The European Central Bank (ECB) is sticking to its policy in the face of the third wave of the Coronavirus pandemic. The monetary watchdog on central bank chief Christine Lagarde decided on Thursday in its interest rate meeting that there is no new stimulus for monetary policy. However, they offered the possibility of adapting all of their tools if needed. The European Central Bank had only decided in March to significantly increase the frequency of its bond purchases as part of its PEPP contingency program. By doing this, you want to ensure that financing costs for businesses, states, and households remain low during the coronavirus crisis.
The central bank left the key interest rate at a record low of 0.0 percent. It has been there since March 2016. Nor has it rocked its deposit interest rate, which is minus 0.5%. This means that financial institutions should continue to pay fines interest if they withhold excess funds at the central bank.
The European Central Bank is supporting the Eurozone economy during the Coronavirus crisis with a variety of monetary policy measures. The most important weapon in fighting the economic consequences of the pandemic is the PEPP bond purchase program, which includes government bonds, corporate bonds and other stocks. It has already been crossed twice and the purchase limit is € 1.85 trillion. Transactions are expected to continue until the end of March 2022 at least. In addition, the central bank issued very cheap long-term credit injections to banks.
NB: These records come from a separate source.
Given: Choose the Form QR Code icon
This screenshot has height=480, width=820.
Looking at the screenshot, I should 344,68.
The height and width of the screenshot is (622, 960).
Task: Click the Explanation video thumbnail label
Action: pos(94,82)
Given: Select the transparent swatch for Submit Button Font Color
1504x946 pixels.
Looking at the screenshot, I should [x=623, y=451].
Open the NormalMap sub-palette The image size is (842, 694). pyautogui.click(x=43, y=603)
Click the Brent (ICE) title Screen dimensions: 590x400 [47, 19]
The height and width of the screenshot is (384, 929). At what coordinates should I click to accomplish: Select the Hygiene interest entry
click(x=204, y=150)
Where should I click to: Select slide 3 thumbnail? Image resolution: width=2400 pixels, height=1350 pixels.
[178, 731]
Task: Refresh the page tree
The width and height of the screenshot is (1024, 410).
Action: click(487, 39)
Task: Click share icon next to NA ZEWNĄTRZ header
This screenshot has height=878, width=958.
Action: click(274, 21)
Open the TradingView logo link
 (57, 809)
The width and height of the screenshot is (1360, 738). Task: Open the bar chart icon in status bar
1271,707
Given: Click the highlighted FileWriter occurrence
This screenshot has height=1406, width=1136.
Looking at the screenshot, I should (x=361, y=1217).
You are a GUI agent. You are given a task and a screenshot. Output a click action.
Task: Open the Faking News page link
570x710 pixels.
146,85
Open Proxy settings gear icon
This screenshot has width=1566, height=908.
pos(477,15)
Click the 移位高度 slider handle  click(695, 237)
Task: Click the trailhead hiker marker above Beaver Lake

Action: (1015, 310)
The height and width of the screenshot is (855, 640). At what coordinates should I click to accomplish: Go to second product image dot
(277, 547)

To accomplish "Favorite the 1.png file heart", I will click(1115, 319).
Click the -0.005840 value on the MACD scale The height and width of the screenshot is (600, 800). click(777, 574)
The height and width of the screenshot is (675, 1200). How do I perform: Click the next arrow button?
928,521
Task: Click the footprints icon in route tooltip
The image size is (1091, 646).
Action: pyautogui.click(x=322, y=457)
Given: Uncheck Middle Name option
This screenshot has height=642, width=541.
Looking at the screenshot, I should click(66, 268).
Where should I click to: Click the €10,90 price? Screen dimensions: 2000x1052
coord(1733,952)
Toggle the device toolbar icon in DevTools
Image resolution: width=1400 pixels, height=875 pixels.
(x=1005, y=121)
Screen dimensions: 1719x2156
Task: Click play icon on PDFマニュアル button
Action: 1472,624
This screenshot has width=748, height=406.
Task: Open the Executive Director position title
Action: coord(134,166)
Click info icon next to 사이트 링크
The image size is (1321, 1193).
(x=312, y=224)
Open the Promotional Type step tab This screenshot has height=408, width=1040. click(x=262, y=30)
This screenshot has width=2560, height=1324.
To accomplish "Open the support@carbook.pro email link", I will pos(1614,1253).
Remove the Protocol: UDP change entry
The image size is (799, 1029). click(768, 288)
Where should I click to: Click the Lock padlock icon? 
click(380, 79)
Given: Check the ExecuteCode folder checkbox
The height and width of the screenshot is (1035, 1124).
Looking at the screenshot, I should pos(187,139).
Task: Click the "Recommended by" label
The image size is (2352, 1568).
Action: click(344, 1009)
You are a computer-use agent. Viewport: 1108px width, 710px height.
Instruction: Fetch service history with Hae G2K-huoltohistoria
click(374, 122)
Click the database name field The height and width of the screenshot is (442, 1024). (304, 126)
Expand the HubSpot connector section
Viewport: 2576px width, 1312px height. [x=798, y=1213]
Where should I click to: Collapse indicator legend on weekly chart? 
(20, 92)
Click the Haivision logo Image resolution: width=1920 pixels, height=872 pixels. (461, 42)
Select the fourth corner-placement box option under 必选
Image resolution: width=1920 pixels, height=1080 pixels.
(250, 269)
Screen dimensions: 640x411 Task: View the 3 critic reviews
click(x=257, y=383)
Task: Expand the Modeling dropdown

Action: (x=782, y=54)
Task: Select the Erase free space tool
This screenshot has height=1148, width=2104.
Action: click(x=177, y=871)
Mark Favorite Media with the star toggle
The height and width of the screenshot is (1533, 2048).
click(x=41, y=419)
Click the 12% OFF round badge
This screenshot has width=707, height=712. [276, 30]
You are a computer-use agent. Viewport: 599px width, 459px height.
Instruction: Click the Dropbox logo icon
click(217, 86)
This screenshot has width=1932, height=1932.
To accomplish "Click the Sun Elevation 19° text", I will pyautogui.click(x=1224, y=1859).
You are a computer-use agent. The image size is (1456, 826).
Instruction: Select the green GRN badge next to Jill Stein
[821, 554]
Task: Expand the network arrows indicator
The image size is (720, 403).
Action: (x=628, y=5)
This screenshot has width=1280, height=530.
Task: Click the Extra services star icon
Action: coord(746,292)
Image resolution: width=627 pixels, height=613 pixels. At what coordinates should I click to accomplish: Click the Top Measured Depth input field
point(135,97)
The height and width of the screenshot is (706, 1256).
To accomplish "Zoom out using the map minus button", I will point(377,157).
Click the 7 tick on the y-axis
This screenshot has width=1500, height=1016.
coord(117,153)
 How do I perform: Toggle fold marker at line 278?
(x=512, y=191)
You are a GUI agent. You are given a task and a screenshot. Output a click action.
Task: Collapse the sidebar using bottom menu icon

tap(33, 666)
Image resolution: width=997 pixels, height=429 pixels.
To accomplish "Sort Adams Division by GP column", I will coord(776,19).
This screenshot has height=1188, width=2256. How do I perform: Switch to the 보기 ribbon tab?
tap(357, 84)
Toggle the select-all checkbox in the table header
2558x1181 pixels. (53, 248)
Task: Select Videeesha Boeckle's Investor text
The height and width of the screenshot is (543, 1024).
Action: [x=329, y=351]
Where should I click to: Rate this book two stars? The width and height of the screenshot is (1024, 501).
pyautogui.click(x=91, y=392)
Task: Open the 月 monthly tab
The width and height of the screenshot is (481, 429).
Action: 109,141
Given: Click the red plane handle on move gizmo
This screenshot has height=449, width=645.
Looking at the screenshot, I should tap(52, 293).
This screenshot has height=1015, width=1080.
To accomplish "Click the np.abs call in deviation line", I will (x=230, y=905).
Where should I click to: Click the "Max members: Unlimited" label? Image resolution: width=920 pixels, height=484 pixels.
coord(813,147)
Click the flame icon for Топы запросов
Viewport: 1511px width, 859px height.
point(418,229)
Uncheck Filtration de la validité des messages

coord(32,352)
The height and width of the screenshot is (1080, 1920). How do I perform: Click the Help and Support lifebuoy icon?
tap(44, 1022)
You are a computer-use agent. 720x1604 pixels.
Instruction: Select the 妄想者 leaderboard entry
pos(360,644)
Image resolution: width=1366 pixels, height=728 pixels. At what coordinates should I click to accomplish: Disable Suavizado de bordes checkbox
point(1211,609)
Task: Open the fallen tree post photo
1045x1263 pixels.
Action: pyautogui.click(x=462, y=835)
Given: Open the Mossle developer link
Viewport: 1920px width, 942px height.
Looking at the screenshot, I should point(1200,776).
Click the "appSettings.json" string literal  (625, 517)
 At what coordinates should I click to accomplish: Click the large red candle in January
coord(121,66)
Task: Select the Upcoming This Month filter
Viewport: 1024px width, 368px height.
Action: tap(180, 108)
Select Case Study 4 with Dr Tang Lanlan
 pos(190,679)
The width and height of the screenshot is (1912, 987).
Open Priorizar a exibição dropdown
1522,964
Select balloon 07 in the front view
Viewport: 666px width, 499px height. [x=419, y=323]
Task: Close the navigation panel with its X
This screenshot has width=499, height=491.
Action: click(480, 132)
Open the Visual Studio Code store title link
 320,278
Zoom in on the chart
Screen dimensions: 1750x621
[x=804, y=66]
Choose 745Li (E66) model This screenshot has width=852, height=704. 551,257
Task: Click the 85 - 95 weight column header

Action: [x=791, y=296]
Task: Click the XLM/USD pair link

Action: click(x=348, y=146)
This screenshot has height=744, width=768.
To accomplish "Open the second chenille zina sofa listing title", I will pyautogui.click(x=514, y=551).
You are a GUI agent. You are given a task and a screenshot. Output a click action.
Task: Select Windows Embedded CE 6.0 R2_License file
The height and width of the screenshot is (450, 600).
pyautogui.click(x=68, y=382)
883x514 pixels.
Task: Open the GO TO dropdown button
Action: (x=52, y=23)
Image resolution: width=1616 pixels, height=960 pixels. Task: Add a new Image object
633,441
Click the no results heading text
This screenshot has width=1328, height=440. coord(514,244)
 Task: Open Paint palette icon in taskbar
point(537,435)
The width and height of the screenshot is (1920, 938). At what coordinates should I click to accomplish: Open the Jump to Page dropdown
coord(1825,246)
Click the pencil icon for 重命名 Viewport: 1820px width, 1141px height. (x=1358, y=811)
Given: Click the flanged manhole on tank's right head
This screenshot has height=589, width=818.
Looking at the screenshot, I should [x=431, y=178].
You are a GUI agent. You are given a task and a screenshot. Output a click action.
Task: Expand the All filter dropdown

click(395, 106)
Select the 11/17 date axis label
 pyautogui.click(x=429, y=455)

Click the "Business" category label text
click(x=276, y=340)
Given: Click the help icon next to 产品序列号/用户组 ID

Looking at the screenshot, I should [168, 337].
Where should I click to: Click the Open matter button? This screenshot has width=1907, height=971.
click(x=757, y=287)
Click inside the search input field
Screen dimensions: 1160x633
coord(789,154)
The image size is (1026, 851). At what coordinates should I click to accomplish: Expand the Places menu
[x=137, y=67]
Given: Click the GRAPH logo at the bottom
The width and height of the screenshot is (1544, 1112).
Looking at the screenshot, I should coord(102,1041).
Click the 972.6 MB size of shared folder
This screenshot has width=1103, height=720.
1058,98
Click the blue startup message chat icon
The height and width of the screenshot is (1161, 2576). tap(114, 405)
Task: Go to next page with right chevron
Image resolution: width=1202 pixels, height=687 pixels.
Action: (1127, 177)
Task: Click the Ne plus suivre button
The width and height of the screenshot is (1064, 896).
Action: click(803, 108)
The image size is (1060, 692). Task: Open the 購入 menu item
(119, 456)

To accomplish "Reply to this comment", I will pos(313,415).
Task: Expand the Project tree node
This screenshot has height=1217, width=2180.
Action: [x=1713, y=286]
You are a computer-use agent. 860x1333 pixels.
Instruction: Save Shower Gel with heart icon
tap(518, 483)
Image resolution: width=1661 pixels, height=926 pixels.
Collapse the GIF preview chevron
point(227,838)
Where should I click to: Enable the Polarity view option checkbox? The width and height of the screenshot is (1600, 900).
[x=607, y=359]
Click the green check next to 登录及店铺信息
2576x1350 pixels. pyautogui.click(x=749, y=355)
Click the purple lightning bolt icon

Economists expect Central Bank President Lagarde to argue at the afternoon press conference that the European Central Bank should maintain its loose trajectory. Because an early exit from the crisis could jeopardize the economic recovery. She chooses a picture of a patient emerging from an acute crisis, but still relying on crutches. Controversy has already erupted over the appropriate time for a somewhat less lax monetary policy. Some board members had recently considered the possibility of halting emergency bond purchases from the third quarter, should the economy turn into a strong recovery path in the second half of the year.